> _Task objective_
Please retype the data below in full.

> _Source material_
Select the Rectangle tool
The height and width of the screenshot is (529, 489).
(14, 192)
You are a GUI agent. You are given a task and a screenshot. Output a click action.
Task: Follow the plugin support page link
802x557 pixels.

> _Exercise result_
Select the Rectangle tool
The height and width of the screenshot is (529, 489).
(14, 192)
You are a GUI agent. You are given a task and a screenshot. Output a click action.
Task: Follow the plugin support page link
802x557 pixels.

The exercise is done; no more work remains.